Je me rappelai que, lorsque j’avais été en danger, Philia m’avait choisie, moi, avant ses devoirs de Sainte. Rien ne m’avait jamais rendue plus heureuse. J’étais fière d’elle, plus que tout. C’est vrai. Je voulais un jour l’égaler dans ce rôle de Sainte mais cela ne signifiait pas que je devais cesser de la traiter comme ma grande sœur.

 — Tu as raison, Mère. Votre Altesse, si jamais l’enquête sur la disparition de Julius venait à s’enliser, je vous prie de me le faire savoir. J’en toucherai un mot dans ma prochaine lettre à Philia. Mais essayons d’abord de régler cela par nous-mêmes. Ma mère adoptive et moi ferons tout notre possible.

 — Si le besoin s’en fait sentir, Mia, je me reposerai sur vous. Et Dame Hildegarde, merci pour votre soutien.

Notre résolution s’avéra vaine. Philia découvrit la vérité bien avant nous, avant même que nous comprenions ce qui se passait. À ce moment-là, je n’avais pas la moindre idée que je serais un jour contrainte d’affronter des créatures appelées « démons »…

 — Si cela est tout, Votre Altesse, nous allons nous retirer…

Mais le prince Fernand n’en avait pas fini.

 — Attendez. Il y a un dernier point que je souhaitais aborder : le Sommet des Saintes.

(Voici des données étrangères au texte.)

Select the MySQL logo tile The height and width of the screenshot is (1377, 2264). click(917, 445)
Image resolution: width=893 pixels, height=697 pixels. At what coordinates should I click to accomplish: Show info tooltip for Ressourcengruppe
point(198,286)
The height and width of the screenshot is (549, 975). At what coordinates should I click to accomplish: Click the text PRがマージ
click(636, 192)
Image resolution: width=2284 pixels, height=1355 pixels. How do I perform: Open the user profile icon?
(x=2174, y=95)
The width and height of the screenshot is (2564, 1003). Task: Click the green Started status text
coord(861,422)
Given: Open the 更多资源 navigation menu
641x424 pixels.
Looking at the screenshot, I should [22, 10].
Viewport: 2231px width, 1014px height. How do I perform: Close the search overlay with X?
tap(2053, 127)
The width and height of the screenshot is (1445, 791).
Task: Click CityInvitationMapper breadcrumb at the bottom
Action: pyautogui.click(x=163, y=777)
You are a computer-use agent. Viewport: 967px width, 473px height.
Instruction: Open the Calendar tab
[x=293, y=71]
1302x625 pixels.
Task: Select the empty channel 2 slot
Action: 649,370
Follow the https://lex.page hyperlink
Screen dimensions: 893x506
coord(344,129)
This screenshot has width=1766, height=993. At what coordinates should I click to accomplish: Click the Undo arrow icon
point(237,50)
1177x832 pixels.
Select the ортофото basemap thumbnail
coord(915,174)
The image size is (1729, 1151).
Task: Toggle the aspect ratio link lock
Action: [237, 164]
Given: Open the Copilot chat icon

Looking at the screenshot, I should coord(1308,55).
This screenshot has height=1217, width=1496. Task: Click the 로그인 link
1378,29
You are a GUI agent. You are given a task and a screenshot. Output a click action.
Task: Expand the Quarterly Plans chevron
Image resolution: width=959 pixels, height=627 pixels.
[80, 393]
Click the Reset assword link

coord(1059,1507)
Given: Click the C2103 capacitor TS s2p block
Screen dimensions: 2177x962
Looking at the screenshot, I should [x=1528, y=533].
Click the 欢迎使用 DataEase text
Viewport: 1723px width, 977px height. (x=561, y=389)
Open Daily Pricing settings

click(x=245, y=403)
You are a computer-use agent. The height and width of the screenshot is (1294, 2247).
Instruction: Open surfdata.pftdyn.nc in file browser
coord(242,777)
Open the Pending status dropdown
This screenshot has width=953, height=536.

 — Le Sommet des Saintes ?

 — Oui. C’est une conférence internationale proposée par Sainte Emily Mattilas de Bolmern. Elle a estimé qu’il serait bénéfique de créer une occasion pour que les Saintes de chaque royaume se réunissent et discutent ensemble des divers enjeux.

Le Grand Cercle de Purification avait libéré beaucoup de temps pour les Saintes à travers le continent. Nous pouvions désormais nous consacrer à notre entraînement tout en conservant du temps libre. Le sommet serait l’occasion de partager nos connaissances, d’améliorer nos compétences, et de nous préparer à la prochaine crise.

Mais cette Emily… n’était-elle pas la sœur aînée de cette chipie de Grace ? J’avais entendu dire qu’elle nourrissait une sorte de rivalité farouche, bien que non réciproque, envers Philia. Était-ce une bonne idée de laisser quelqu’un comme elle diriger un sommet pareil ?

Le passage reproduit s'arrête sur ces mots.